Anche il Corriere della Sera riporta in realtà le smentite del colosso americano, ma il quotidiano spiega che “l’accordo che i legali di Google hanno raggiunto la settimana scorsa dopo una riunione in Procura a Milano con i pm dell’inchiesta, il procuratore aggiunto Francesco Greco e gli inquirenti della GdF prevede che la compagnia americana formalizzi la settimana prossima l’apposita istanza di adesione alla Agenzia delle Entrate”.

Per ora tuttavia vincono le smentite. “Allo stato dell’attività di controllo non sono state perfezionate intese con la società, che si è riservata 
di fornire dati ed elementi che consentano di quantificare la 
redditività in Italia delle proprie attività economiche”, ha fatto sapere il procuratore capo di Milano Edmondo Bruti Liberati. All’esito dei controlli, che interessano le annualità dal 2008 al 2013, “saranno tratte le valutazioni conclusive sia sotto il profilo fiscale che sotto il profilo della qualificazione penale”. 

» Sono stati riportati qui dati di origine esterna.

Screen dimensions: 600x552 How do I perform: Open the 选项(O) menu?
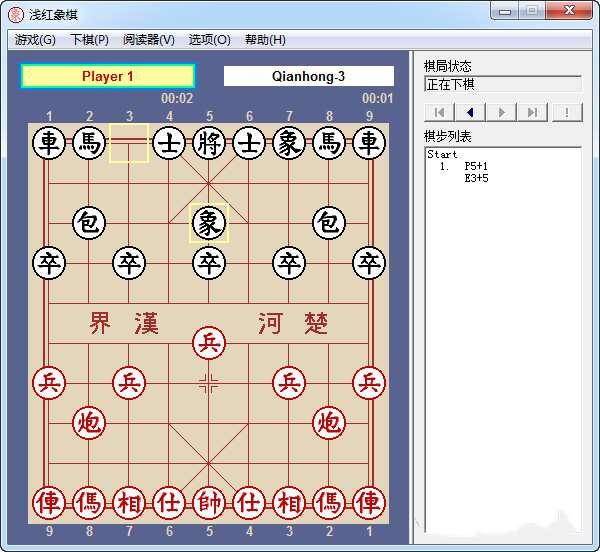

In relazione alla vicenda fiscale che 
coinvolge Google il procuratore della Repubblica di Milano ha spiegato ancora che che “sono in corso indagini” sulla società e che le risultanze degli accertamenti dell’indagine penale “sono state trasfuse nell’attività di verifica fiscale in corso della Guardia di Finanza“. Successivamente, “nell’ambito dell’attività ispettiva è stato intrapreso il contraddittorio con i rappresentanti del gruppo Google e i relativi consulenti 
con riguardo alle annualità dal 2008 al 2013″.

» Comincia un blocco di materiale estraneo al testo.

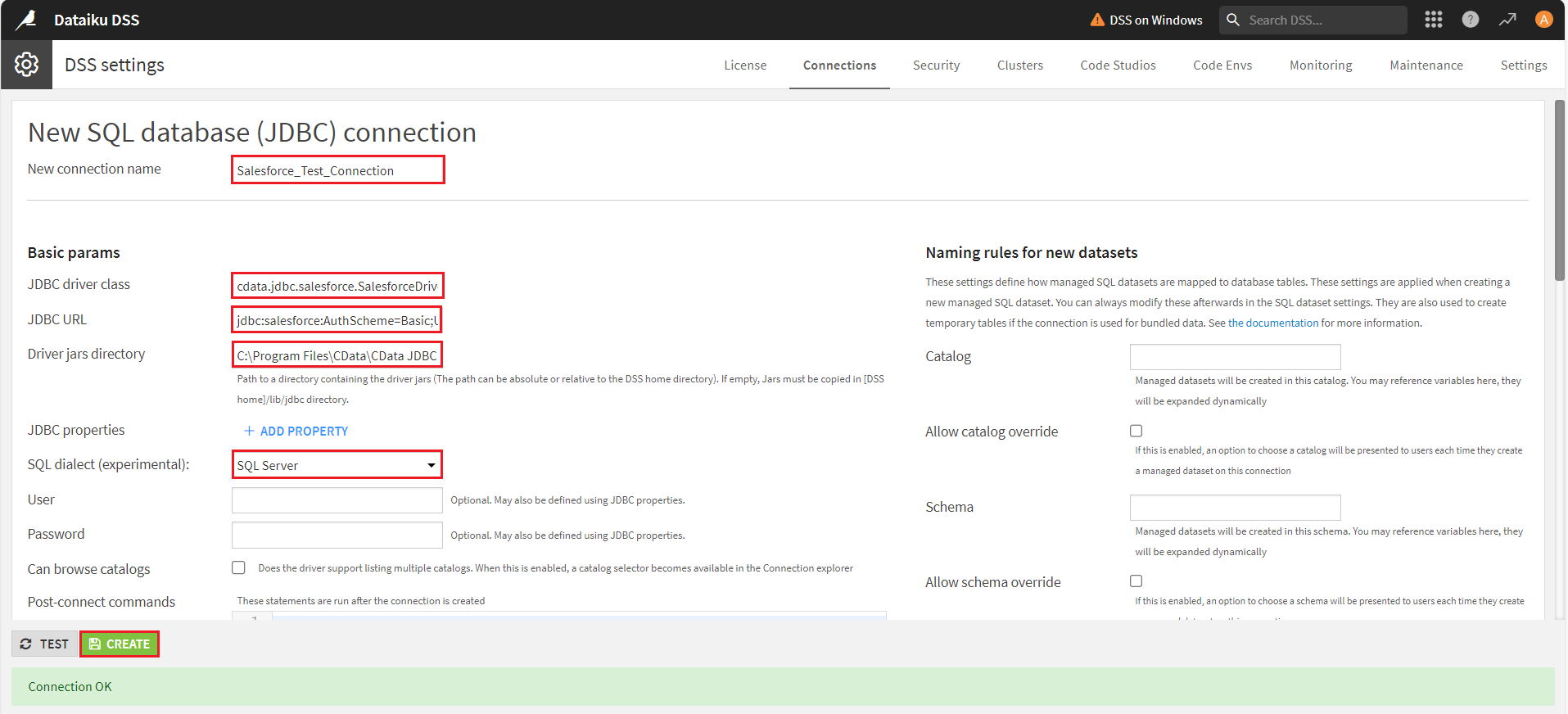
Task: Switch to the Security tab
Action: coord(936,66)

Il Corsera raccontava di una “una pignola istruttoria” di Pm e Gdf sui clienti italiani della pubblicità su Google, tale da documentare (anche con il sequestro di email) che, se tutto il servizio era pensato, contrattato e svolto in Italia, fatture e pagamenti venivano invece indirizzati sulla Google irlandese: questa girava i soldi sulla Google olandese sotto forma di royalties per i marchi e le licenze, che poi prendevano la strada di un’altra società irlandese controllante l’iniziale Google irlandese, che a sua volta vedeva però il proprio controllo in capo ad altre due diramazioni di Google soggette a imposizione fiscale alle Bermuda.

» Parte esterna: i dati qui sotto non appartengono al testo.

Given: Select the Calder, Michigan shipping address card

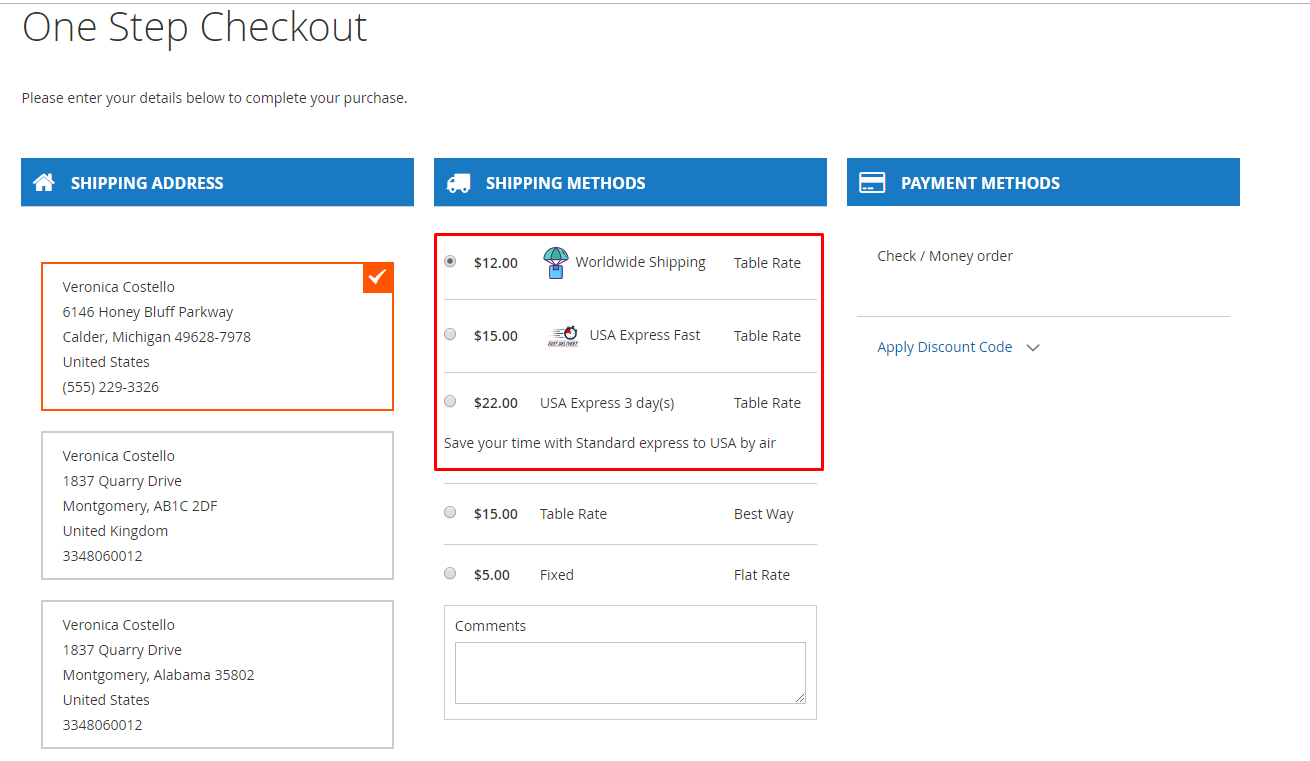Looking at the screenshot, I should coord(217,337).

Secondo la ricostruzione del quotidiano milanese, Pm e GdF avrebbero riconosciuto a Google la deducibilità di taluni costi, ma contestato il nocciolo del meccanismo, “rispetto al quale Google Italia si è infine orientata ad un accertamento per adesione attorno ai 160 milioni l’anno di imponibile dal 2008 al 2013: le tecnicalità seguiranno, ma il saldo dell’intesa stima che tra Ires (27,5%), Irap, sanzioni (pur diminuite in forza dell’adesione) e interessi, Google infine staccherà un assegno pari a circa il 40% degli 800 milioni di imponibile nei 5 anni, e cioè circa 320 milioni”, conclude il Corsera. Notizia e cifre per ora completamente smentite.